The state continues to lead the United States in the data privacy and security field by giving minors an Internet “delete” option and requiring disclosures about “do not track” practices.
In September 2013, California Governor Jerry Brown signed two important new laws that affect data privacy and security. California Senate Bill 568 (S.B. 568), signed by Governor Brown on September 24, requires that websites, social media sites, and applications (apps) provide California minors with the ability to delete online material. Additionally, on September 27, Governor Brown signed California Assembly Bill 370 (A.B. 370), which requires operators of websites or online services that collect personal information about California residents to disclose whether they will honor “do not track” signals. Both laws will have implications for any company with a website or application that can be accessed by California residents.
California Senate Bill 568
By signing S.B. 568 into law, Governor Brown attempted to give California minors a way to remove information they post online. As of its effective date of January 1, 2015, the law will require operators of Internet websites, online services, online apps, or mobile apps to permit a minor (defined in this law as anyone under 18) who is a registered user of their service or site to remove, or request removal of, information posted by the minor.
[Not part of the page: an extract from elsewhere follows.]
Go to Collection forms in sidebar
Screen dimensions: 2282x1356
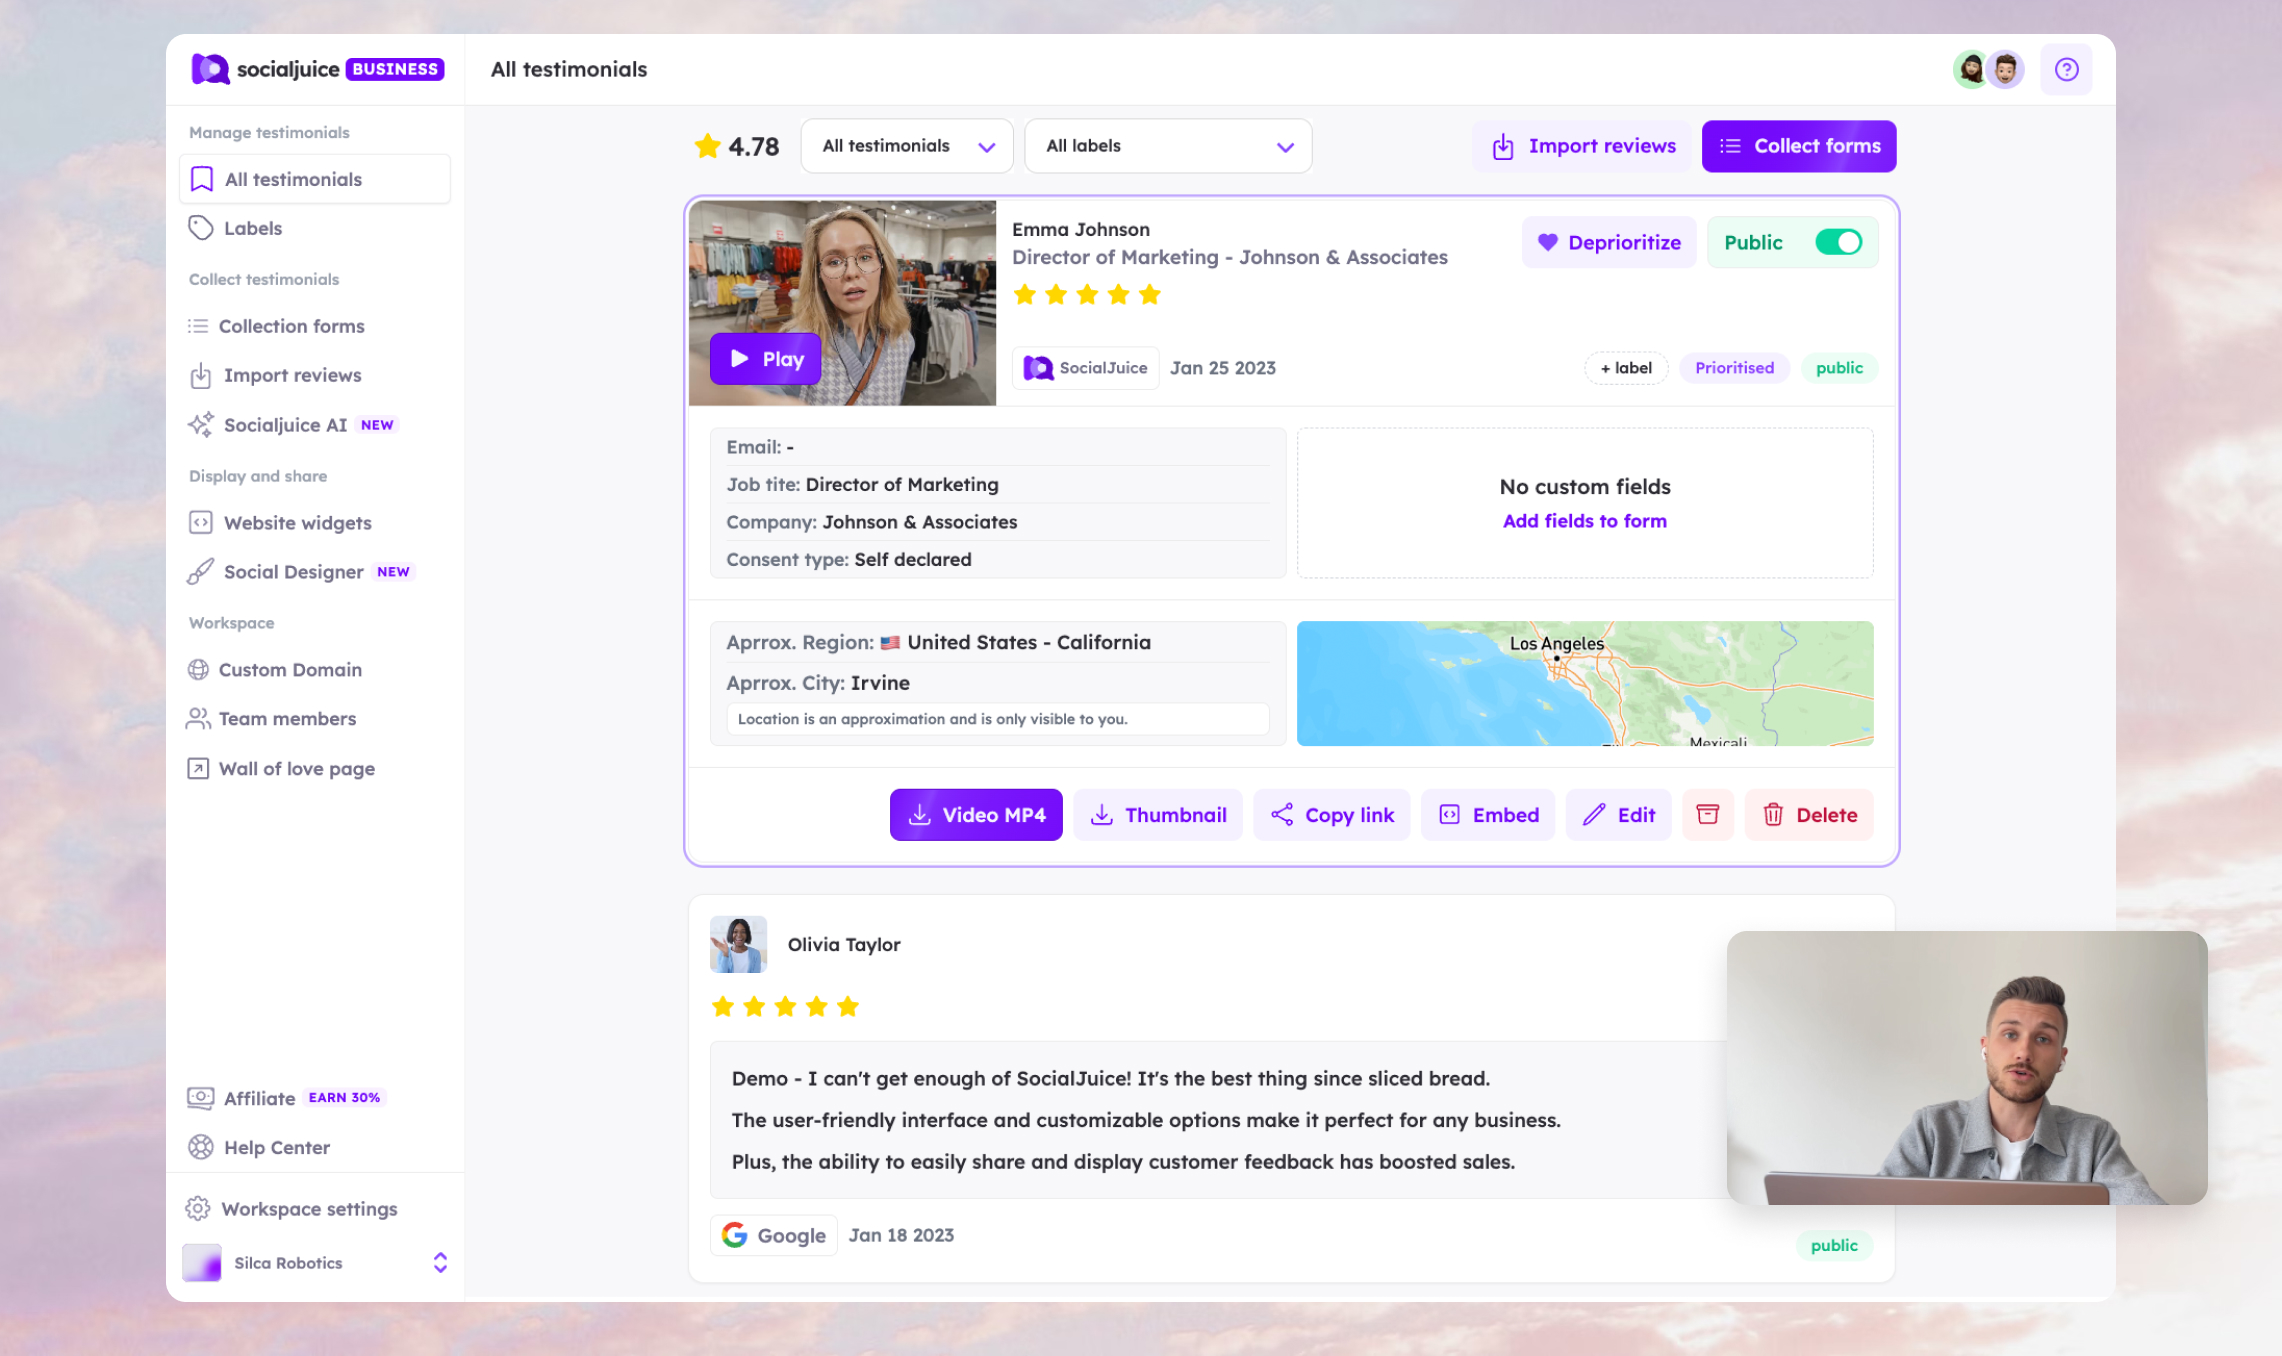(291, 326)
The operators must also provide notice of this “delete” option to minors and the fact that using this “delete” option does not guarantee complete removal of the content.
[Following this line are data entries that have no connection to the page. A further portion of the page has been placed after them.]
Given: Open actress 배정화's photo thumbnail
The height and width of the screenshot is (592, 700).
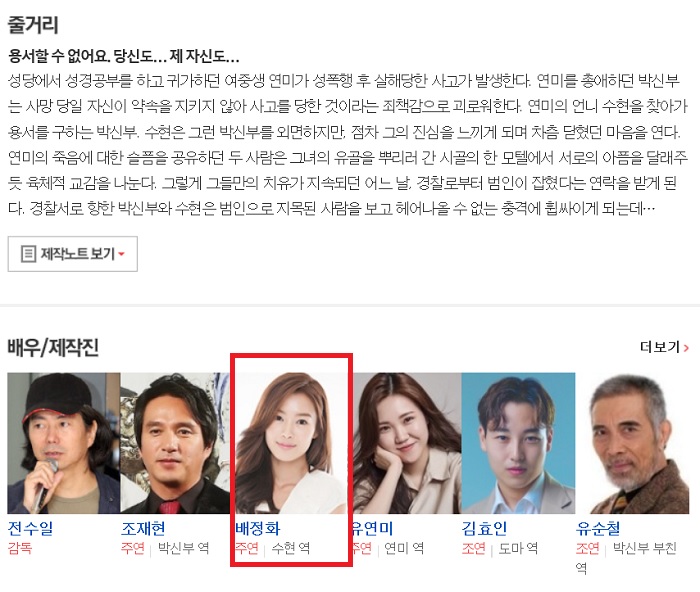Looking at the screenshot, I should (x=291, y=443).
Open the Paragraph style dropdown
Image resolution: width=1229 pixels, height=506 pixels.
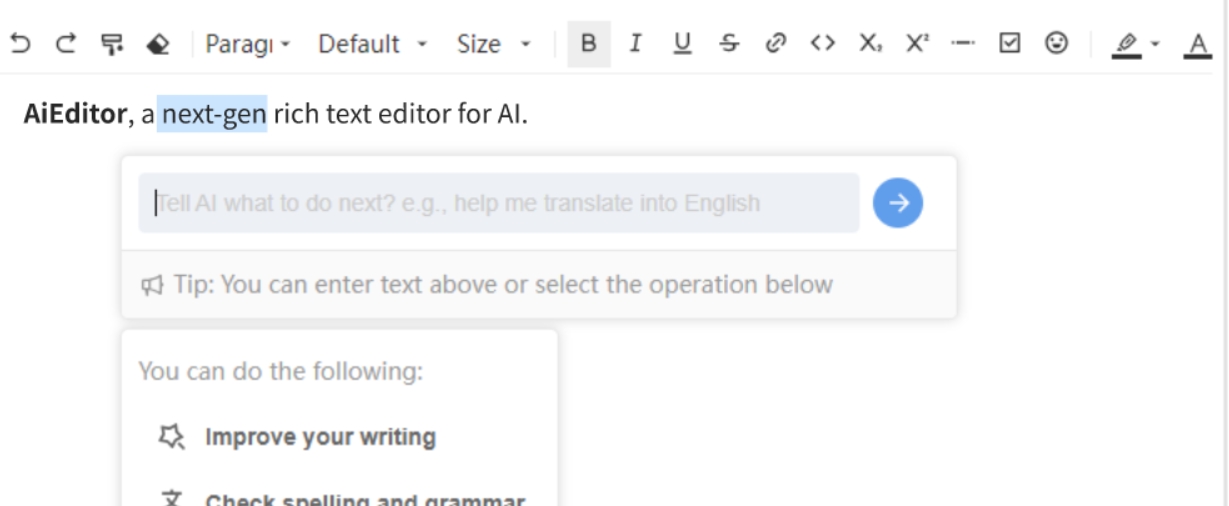point(247,44)
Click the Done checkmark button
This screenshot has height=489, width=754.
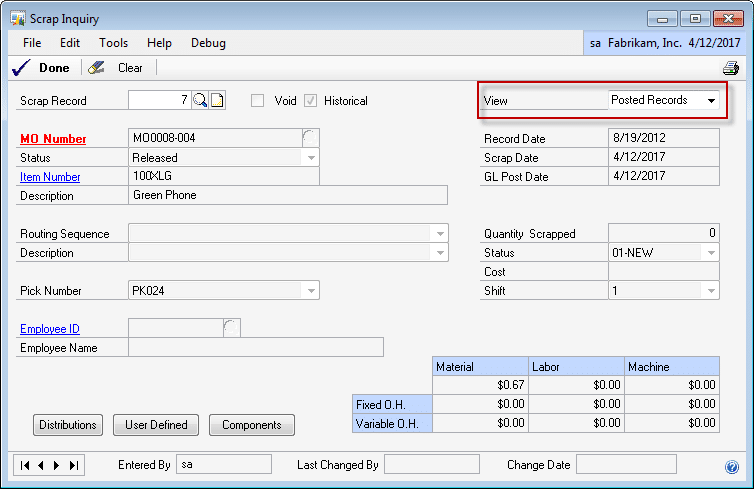tap(41, 68)
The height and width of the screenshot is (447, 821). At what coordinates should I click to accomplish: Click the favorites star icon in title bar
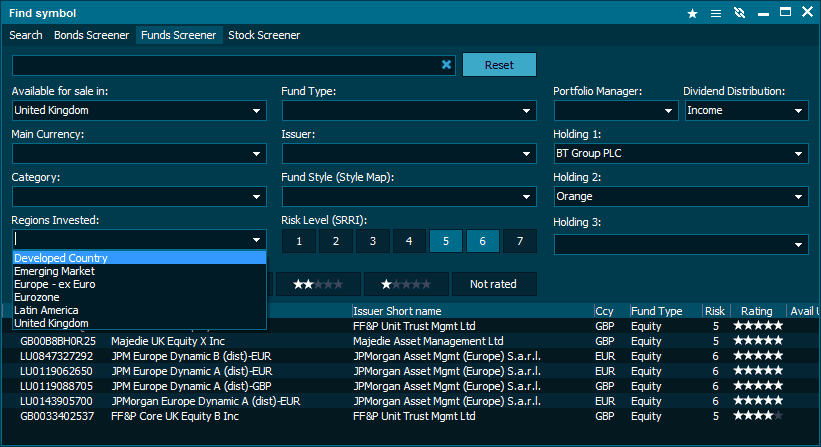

S.B. 568 also prohibits certain marketing and advertising activities. For instance, operators of Internet websites, online services, online apps, or mobile apps are prohibited from marketing or advertising certain types of products (e.g., firearms, tobacco, or dietary supplements) to minors or from knowingly using or disclosing the personal information of a minor for marketing or advertising purposes.
While this new law is designed to protect California minors, any company with a website or app that is accessible by California residents must find a way to comply. Companies with a Web presence or app that may be directed to or used by minors should already have systems in place to determine whether a user is a minor in order to comply with the Children’s Online Privacy Protection Act (COPPA). However, “minor” is defined differently in each law: a minor is defined as anyone under 13 in COPPA and as anyone under 18 in S.B. 568. This age difference, as well as the added marketing restrictions and notice provisions in S.B. 568, means that the user identification procedures, data collection practices, user preference election and tracking, and notices that may satisfy COPPA will not also satisfy S.B. 568.
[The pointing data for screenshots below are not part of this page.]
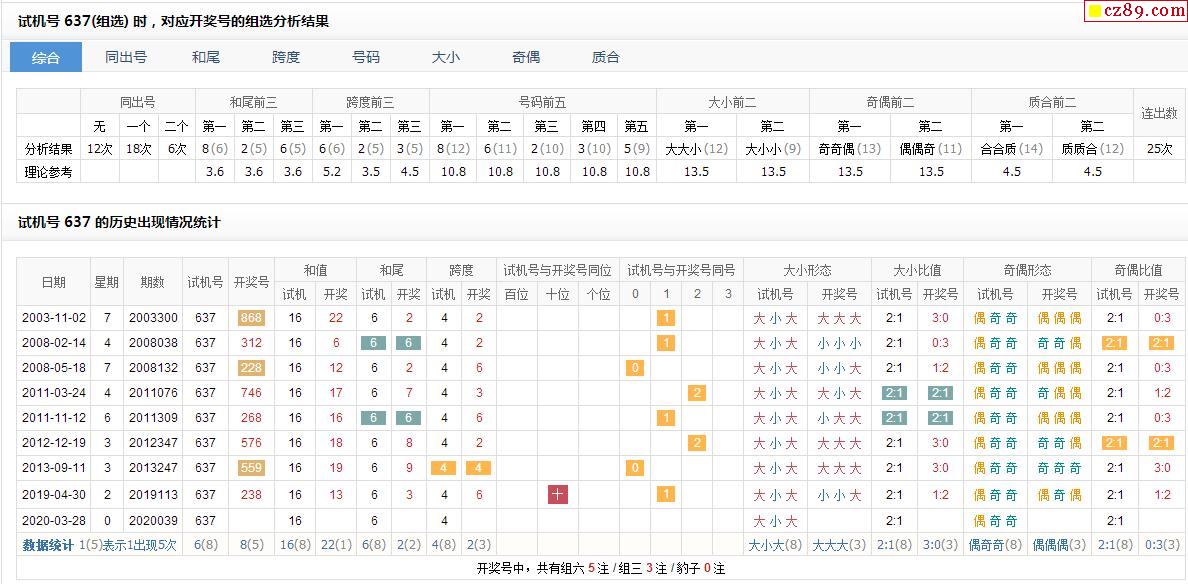Screen dimensions: 1188x584
Task: Switch to the 质合 tab
Action: tap(606, 57)
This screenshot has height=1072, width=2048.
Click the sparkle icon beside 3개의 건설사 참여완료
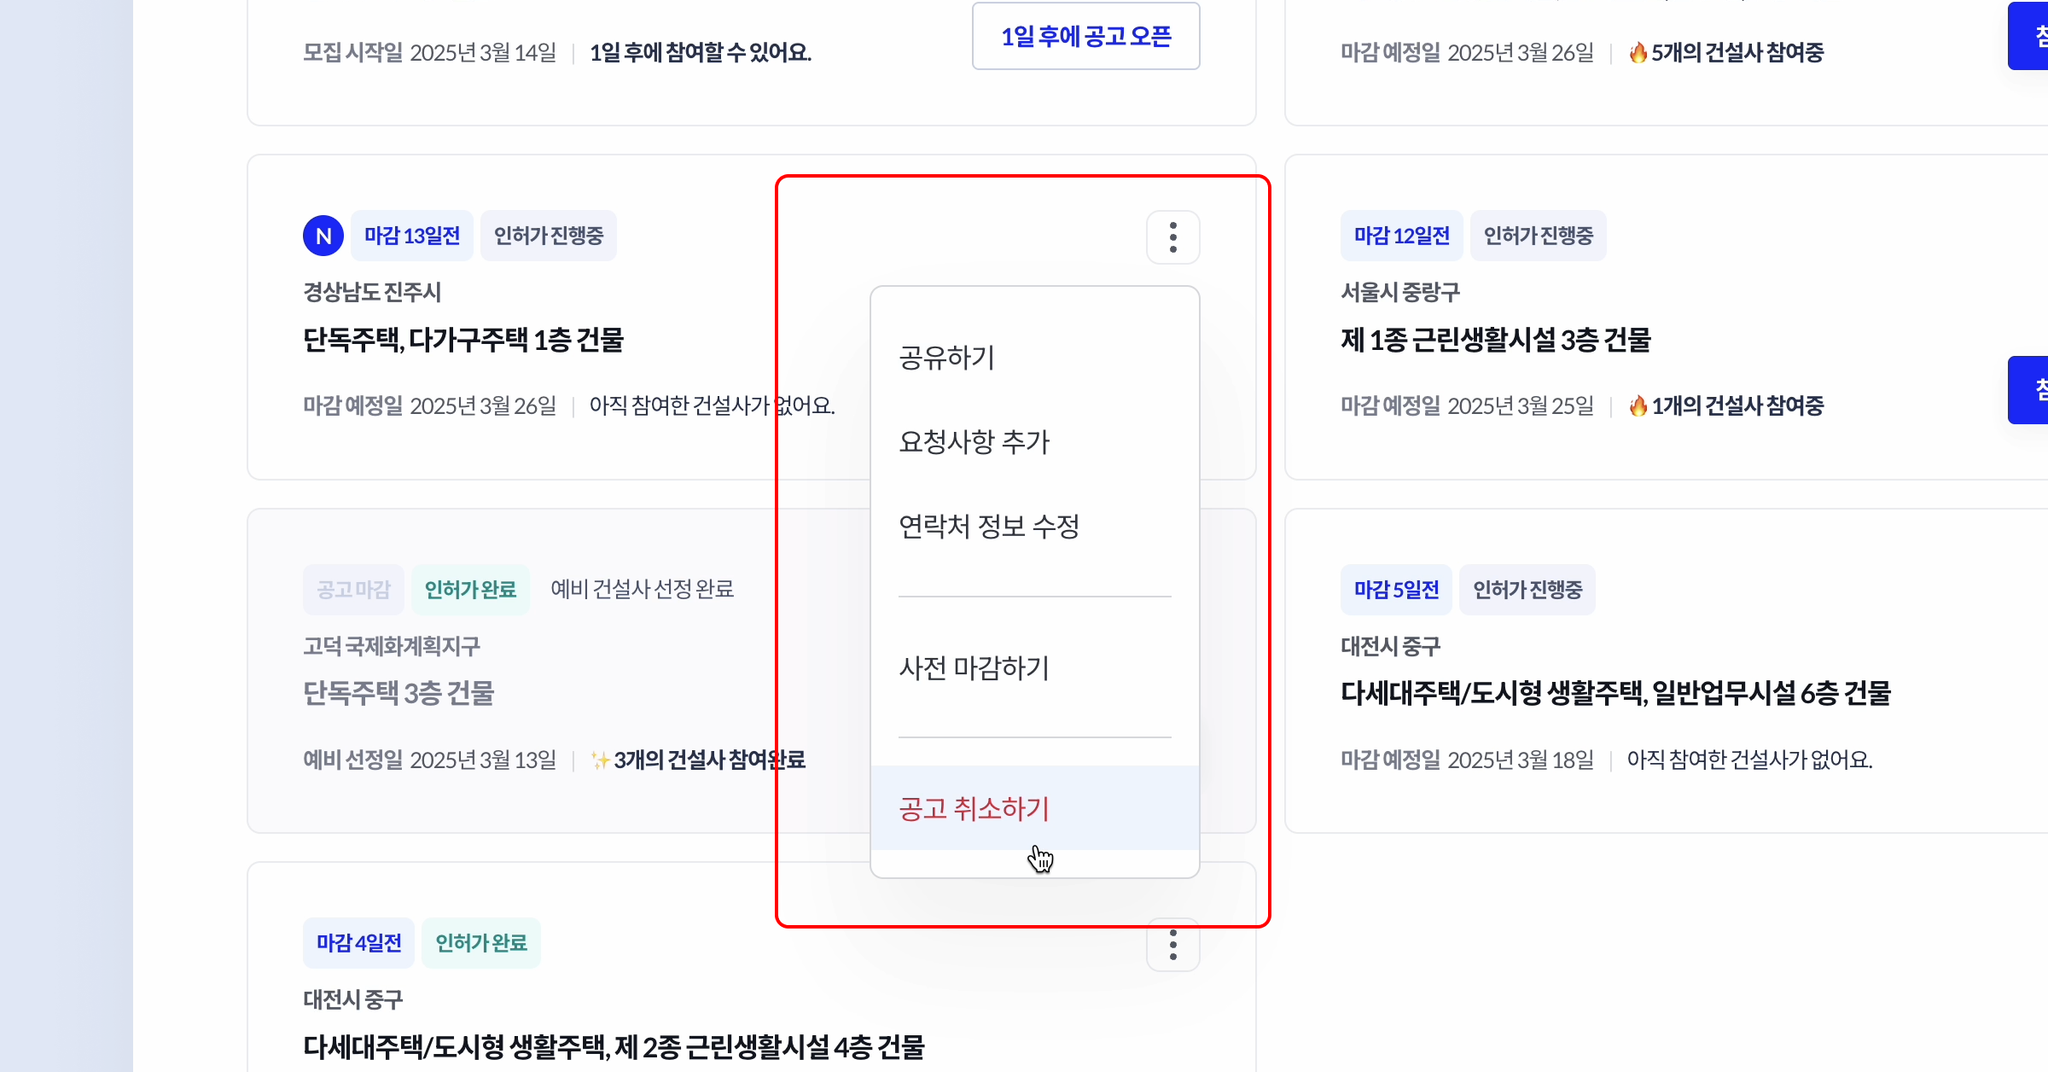coord(600,760)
The practical effect is that companies now face a patchwork of regulations regarding minors with differing requirements, which will potentially result in the need for practices, notices, and policies for three distinct user groups—those under 13, those under 18, and those 18 or over. Any company whose website, online app, or mobile app may be accessed by a California resident—which includes virtually every company with an online presence in the United States—will, at the very least, have to analyze its target and actual audiences, as well as any practices, notices, and policies already in place as a result of COPPA, to determine how to comply with S.B. 568 by January 1, 2015.
California Assembly Bill 370
While California is the only state at the forefront of this privacy issue so far, other states may follow its lead, and companies with a website presence or online service in the United States should review and consider revising their existing privacy policies in light of A.B. 370—particularly if they have previously determined the need to comply with CalOPPA’s other requirements.